To reduce biopsy sampling error, we corrected biopsy scores using the assessment made visually by the laparoscopist. All biopsy samples were read by the same experienced pathologist. In earlier comparisons of biopsy histopathologic evidence to laparoscopic examination,^10,26 32–61% of cases with visual evidence of cirrhosis were missed by histopathologic evidence. In our study, 17 patients (12%) had histopathologic scores that were not consistent with laparoscopic assessment. However, this did not affect the overall performance calculated for FIBROSpect II because it combined stages 0–1 (no/mild disease) and 2–4 (significant disease). In all of these 17 patients, the fibrosis stage was read as stage 2 or 3.

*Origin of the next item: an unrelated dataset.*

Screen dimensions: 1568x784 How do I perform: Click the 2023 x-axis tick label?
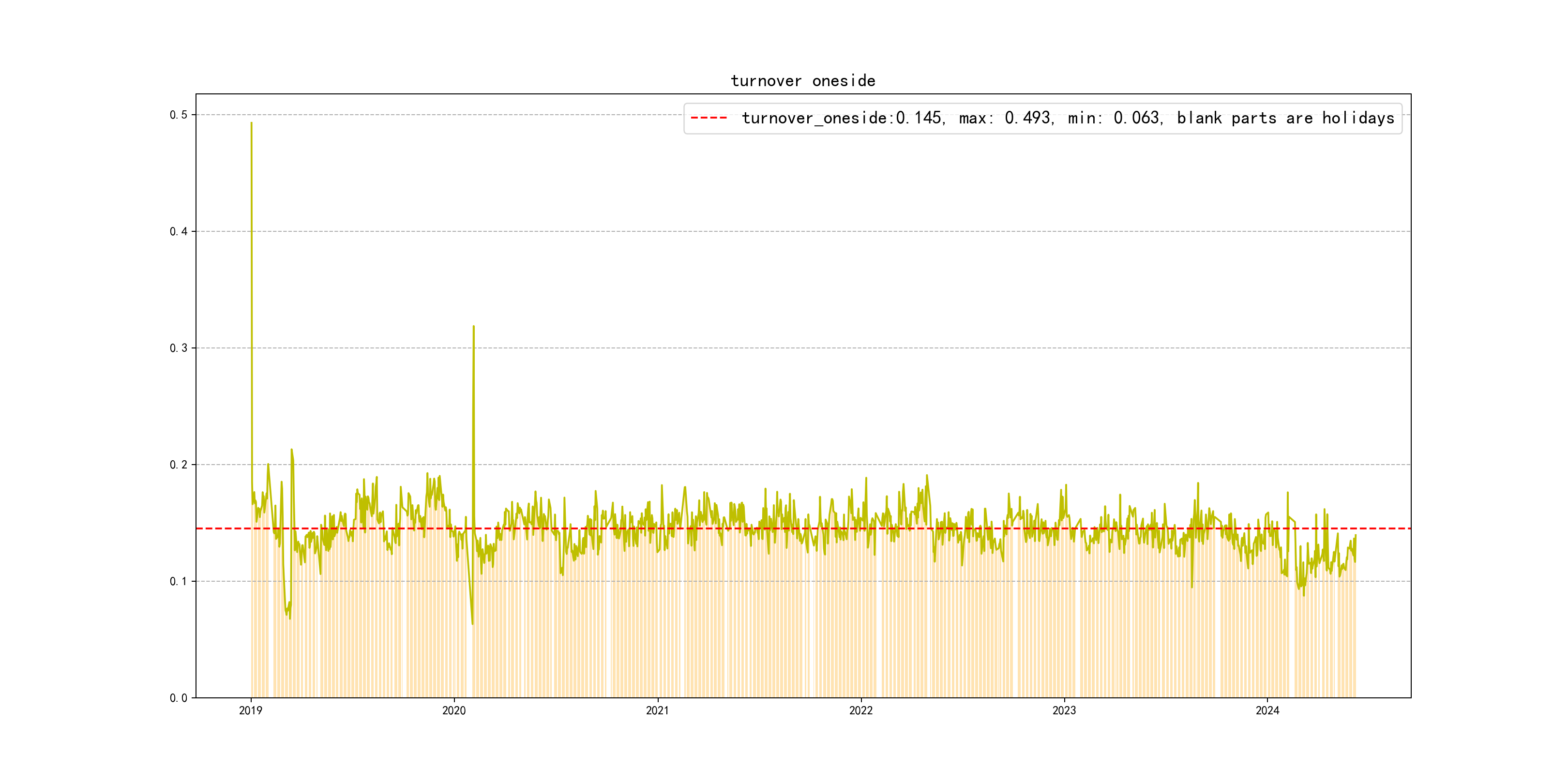click(1064, 710)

We have demonstrated that FIBROSpect II can successfully distinguish severe fibrosis (stages 3–4) from no/mild fibrosis (stages 0–1) in a predominantly HCV-infected population. This further supports the ability of the serum marker test to correctly predict severe disease, even in the absence of other, more obvious biochemical evidence. FIBROSpect II score was a less reliable predictor for patients with stage 2 disease. However, the index score could be used to assess the reliability of the test result for any given patient. Because this test is not subject to interobserver variability or to sampling error, it may offer distinct advantages in assessing fibrosis, particularly in situations where repeated testing is indicated. Unlike percutaneous liver biopsy, there is minimal risk to the patient. Thus, the FIBROSpect II test panel may be a useful adjunct to biopsy in the management of HCV and HBV liver disease. Further study of FIBROSpect II is warranted to assess its ability to accurately measure fibrotic changes over time and to detect both the accumulation of fibrosis and its decrease in patients undergoing antiviral or antifibrotic therapy.